Leo pointed me in the direction of your question. I'm not positive where/how Firebrowse filtered their data (as I'm less familiar with that resource and didn't look into it) to reach 185 samples; however, I think I may have found the answer to your question. It looks as though the 185 samples are tumor type samples, while the other 13 are 'normal types' (see code below). TCGA barcode explanations can be further explored here.
## download metadata for recount TCGA data
recount::all_metadata('TCGA') -> md
## just look at the Esophageal samples
md_sub = subset(md,md$xml_primary_pathology_tumor_tissue_site=="Esophagus")

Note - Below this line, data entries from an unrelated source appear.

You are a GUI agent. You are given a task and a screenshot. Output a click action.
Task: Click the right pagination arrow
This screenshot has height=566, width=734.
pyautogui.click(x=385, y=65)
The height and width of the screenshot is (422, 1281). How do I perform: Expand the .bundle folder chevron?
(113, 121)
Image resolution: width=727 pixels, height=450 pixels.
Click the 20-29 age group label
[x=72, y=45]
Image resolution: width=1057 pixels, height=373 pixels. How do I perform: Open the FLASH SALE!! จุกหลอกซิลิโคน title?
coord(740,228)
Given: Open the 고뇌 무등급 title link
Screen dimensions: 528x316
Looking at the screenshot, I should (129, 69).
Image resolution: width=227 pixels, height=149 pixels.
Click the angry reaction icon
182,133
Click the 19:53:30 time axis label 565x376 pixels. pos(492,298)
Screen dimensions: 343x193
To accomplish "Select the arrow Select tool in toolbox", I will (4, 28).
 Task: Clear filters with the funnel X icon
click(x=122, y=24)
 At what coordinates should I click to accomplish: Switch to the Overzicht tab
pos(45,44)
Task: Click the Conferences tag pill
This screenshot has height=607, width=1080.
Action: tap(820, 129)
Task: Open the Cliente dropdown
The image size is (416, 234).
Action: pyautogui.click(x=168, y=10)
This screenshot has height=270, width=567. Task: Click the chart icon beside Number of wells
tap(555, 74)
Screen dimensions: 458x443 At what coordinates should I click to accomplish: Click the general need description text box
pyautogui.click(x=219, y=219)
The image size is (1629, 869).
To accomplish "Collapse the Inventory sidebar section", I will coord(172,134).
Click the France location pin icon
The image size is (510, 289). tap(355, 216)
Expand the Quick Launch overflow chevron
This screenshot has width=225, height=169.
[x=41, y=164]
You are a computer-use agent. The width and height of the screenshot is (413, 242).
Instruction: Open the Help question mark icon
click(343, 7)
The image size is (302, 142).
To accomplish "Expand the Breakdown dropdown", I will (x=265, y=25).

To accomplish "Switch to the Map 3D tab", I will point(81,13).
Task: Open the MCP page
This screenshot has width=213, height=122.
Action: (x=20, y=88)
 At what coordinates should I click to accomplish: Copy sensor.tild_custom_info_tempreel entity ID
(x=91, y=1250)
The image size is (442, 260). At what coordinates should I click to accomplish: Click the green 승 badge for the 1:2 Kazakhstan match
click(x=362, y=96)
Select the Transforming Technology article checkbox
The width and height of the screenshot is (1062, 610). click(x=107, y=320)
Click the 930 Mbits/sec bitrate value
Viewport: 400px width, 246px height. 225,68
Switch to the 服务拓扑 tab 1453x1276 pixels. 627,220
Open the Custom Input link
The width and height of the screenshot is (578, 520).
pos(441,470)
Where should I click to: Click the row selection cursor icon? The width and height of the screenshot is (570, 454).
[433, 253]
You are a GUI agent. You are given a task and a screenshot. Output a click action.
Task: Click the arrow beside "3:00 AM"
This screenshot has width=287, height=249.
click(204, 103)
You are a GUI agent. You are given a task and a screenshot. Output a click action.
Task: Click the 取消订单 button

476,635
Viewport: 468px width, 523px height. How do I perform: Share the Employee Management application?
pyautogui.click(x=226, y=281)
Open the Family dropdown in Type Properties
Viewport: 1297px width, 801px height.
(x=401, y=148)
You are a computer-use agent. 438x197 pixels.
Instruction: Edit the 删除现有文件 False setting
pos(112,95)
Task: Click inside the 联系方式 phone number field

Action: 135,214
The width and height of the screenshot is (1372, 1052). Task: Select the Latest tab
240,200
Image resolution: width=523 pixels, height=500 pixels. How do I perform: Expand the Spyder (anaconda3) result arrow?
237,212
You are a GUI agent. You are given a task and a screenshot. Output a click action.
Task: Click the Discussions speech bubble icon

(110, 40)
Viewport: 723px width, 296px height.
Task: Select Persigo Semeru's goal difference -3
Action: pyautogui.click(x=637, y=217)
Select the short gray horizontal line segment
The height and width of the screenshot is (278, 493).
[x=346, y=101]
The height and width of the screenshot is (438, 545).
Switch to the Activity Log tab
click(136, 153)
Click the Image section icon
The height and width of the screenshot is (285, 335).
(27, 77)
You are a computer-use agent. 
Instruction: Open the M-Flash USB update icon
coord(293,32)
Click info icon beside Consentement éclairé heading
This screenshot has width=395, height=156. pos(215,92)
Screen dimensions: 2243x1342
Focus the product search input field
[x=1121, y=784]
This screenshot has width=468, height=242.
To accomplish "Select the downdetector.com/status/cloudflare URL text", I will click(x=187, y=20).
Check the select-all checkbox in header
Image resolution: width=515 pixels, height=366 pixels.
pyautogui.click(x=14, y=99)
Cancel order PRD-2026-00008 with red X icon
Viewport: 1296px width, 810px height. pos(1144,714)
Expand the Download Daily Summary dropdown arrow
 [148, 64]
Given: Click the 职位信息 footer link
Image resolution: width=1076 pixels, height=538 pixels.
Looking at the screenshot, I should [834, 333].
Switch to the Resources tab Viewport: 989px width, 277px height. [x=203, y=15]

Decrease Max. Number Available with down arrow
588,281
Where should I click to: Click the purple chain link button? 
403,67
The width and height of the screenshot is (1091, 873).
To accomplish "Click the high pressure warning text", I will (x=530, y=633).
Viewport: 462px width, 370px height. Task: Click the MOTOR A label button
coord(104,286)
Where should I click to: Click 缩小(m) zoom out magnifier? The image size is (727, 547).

## take a look at sample type information
# Tumor types range from 01 - 09, normal types from 10 - 19 and control samples from 20 - 29
table(md_sub$gdc_cases.samples.sample_type_id)
01 06 11
184 1 13
Let me (er...us) know if anything is unclear or you have further questions!
Hi,
Are you using the recount Bioconductor package? If so, please follow the posting guidelines http://www.bioconductor.org/help/support/posting-guide/. Specifically, post some reproducible code and session information.
If you are using the recount website, can you post the link of the file you downloaded?
Finally, can you provide reproducible information for how you got 185 samples from the TCGA website?
Thanks,
Leonardo
Hi Leonardo,
Thank you for your reply. I downloaded the file from the recount website and the link that I downloaded is HERE
Also the number of 185 samples was checked and downloaded from the Firebrowse and GDC Data portal in TCGA.
Thanks,
Jungsoo